Limitations & Future Work¶
- Reliance on a closed-source VLM (Gemini-2.5 API) limits local deployment and reproducibility.
- Quantitative constraint interpretation is difficult: the VLM struggles to precisely judge "whether an object exceeds 2 m," which may cause misclassification.
- Bounding boxes serve as the primary SAM input, limiting fine-grained segmentation (e.g., fine structures such as eyelashes).
- Accuracy is prioritized over latency; multiple API calls make the framework unsuitable for real-time applications.
- The method supports only semantic segmentation and has not been extended to instance segmentation.
Related Work & Insights¶
- Multi-agent collaboration paradigm: Inherits ideas from multi-agent frameworks such as MetaGPT and AutoGen—multiple specialized agents collaborating outperforms a single generalist agent.
- VLM segmentation progress: From single-pass inference in LISA to iterative refinement in this work, representing a paradigm shift for VLMs in segmentation from "answering" to "verifying."
- Self-correction mechanism: The Worker–Supervisor loop can be viewed as self-refinement for visual tasks, augmented with an explicit rule-verification step.

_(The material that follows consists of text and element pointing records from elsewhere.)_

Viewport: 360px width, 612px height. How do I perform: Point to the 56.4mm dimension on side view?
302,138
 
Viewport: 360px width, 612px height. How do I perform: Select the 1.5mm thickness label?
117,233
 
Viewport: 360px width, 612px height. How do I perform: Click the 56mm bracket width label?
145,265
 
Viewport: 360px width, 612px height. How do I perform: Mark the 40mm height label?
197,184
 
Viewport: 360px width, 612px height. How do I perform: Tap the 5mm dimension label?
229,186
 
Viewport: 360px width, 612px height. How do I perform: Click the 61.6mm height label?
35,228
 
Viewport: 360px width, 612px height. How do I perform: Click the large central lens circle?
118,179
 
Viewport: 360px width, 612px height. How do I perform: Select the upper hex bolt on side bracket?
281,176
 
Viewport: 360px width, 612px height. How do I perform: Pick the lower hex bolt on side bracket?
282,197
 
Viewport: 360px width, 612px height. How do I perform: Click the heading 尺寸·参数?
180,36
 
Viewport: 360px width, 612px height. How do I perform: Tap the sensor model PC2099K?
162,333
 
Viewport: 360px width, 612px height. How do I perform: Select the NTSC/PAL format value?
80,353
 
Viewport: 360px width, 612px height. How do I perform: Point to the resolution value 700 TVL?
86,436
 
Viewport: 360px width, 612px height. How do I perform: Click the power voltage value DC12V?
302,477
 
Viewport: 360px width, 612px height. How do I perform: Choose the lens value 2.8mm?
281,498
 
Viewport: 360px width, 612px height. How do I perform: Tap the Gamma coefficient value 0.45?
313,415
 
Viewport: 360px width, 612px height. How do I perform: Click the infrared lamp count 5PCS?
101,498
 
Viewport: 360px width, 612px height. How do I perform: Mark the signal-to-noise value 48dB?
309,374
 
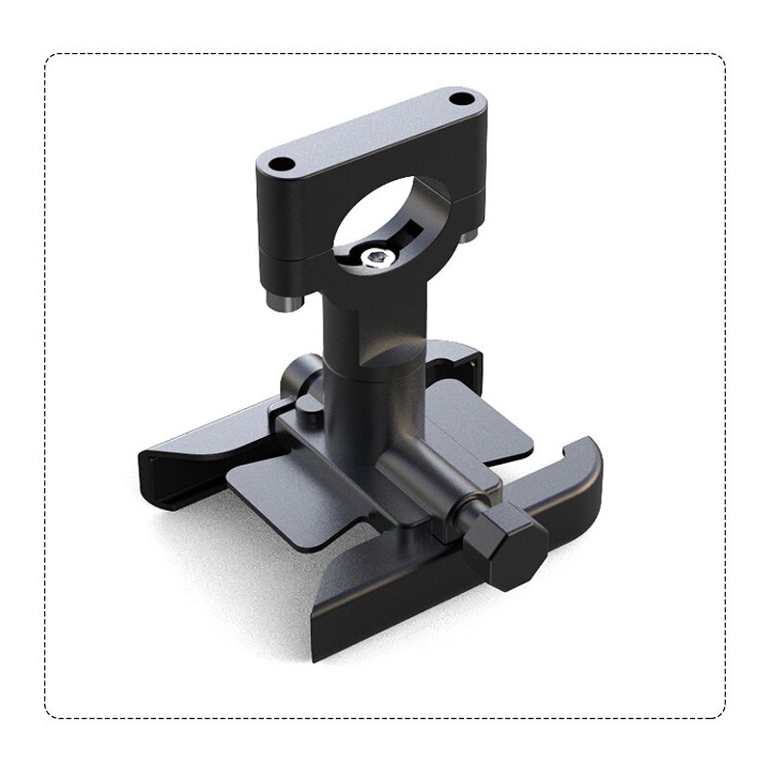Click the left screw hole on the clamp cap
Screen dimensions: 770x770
tap(279, 165)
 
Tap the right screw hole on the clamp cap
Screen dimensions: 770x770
tap(463, 98)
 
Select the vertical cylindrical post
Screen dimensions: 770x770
tap(371, 385)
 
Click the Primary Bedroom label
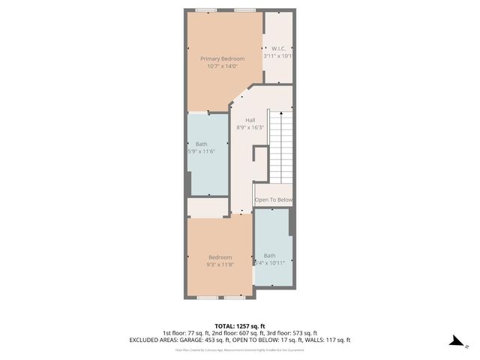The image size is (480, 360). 222,58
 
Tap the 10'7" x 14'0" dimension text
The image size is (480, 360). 222,66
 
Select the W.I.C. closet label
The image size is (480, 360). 278,47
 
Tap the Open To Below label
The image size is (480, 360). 273,200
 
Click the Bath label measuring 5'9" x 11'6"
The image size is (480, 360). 202,143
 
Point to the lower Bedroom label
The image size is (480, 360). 220,257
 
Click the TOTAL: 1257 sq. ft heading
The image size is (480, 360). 240,326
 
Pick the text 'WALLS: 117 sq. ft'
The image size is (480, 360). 325,340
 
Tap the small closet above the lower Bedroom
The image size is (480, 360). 207,206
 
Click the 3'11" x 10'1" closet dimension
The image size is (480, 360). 278,56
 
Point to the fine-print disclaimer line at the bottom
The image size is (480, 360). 240,350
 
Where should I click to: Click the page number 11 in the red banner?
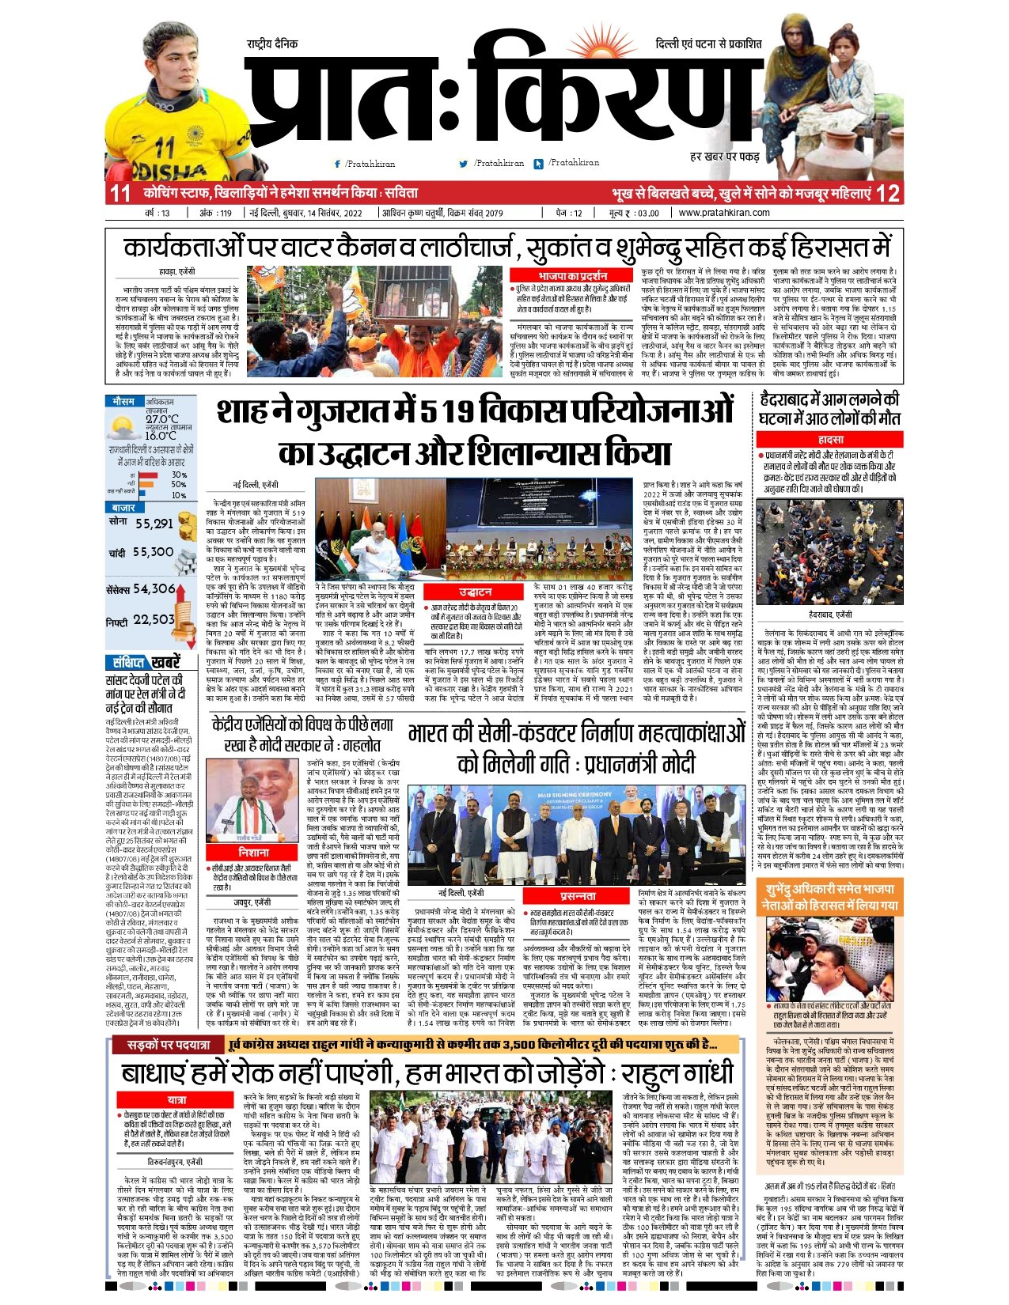[x=120, y=193]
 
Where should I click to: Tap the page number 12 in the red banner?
[x=888, y=193]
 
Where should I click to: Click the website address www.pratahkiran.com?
[x=724, y=213]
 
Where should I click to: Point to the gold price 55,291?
[x=154, y=524]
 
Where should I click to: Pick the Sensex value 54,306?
[x=154, y=588]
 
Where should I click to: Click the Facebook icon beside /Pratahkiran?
[x=338, y=164]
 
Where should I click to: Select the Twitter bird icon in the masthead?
[x=464, y=164]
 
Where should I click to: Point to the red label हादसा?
[x=830, y=439]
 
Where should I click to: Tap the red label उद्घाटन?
[x=475, y=592]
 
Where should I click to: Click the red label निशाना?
[x=254, y=853]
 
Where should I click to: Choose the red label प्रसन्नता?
[x=578, y=896]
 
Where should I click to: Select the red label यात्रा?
[x=176, y=1100]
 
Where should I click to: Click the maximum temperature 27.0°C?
[x=161, y=419]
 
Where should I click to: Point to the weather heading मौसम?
[x=123, y=402]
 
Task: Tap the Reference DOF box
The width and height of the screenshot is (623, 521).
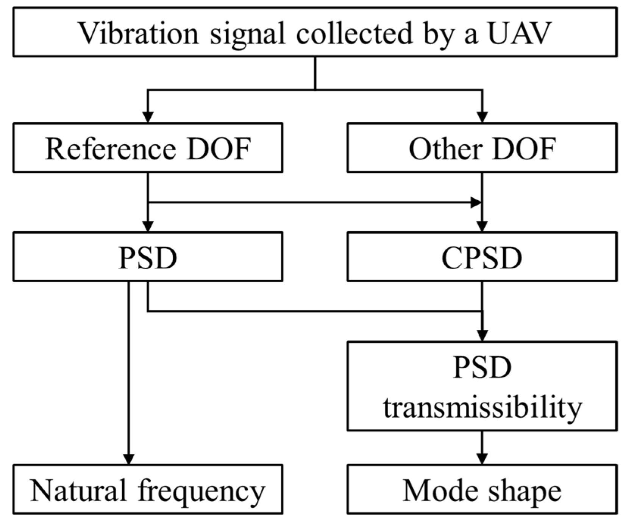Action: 148,148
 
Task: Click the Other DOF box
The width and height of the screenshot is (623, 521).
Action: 482,148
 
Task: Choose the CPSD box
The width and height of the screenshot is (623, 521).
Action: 482,257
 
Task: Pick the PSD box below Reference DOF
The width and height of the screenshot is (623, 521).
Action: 148,257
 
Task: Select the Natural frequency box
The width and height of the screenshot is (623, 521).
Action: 148,490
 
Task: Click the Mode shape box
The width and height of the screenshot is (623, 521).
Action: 482,490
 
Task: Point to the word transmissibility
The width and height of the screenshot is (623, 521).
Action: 482,408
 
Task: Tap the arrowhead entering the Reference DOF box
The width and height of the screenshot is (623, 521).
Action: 148,117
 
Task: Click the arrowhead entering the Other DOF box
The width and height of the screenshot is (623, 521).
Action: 482,117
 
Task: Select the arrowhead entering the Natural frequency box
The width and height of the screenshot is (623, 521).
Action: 129,459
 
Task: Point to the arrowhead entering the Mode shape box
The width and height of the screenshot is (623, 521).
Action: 482,459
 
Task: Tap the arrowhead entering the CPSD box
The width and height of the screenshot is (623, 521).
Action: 482,226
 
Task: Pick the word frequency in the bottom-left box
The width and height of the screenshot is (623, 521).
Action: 201,491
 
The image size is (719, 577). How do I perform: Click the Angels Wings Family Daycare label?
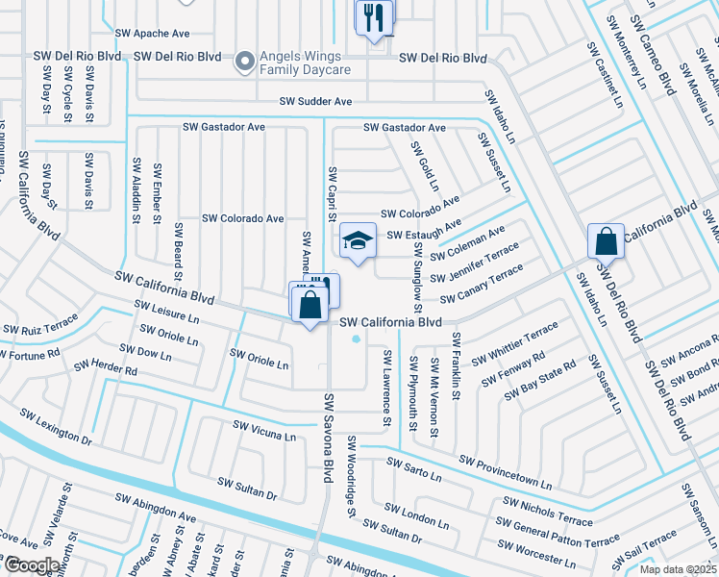pos(307,63)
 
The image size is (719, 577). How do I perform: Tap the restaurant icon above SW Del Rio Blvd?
pos(373,18)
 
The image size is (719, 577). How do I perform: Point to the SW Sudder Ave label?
pos(316,101)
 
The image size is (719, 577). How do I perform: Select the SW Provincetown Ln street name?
pos(506,471)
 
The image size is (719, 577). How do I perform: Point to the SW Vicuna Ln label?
pos(263,430)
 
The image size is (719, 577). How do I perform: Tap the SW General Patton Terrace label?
pos(566,533)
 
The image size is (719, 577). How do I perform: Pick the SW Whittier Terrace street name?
pos(516,343)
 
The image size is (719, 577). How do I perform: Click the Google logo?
pos(32,565)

- Inspiration: The guideline-consistency paradigm is extensible to domains requiring strict rule adherence, such as medical image annotation and autonomous driving perception annotation.
Rating¶
- Novelty: ⭐⭐⭐⭐⭐ — Novel problem formulation; unique training-free solution combining multi-agent collaboration and RL.
- Experimental Thoroughness: ⭐⭐⭐⭐ — Validated on Waymo and ReasonSeg with a manually curated high-quality test set and sufficient ablation studies.
- Writing Quality: ⭐⭐⭐⭐ — Clear structure with rich visualizations, though some content is redundant.
- Value: ⭐⭐⭐⭐ — Guideline consistency addresses a genuine pain point in practical annotation pipelines, offering high applied value.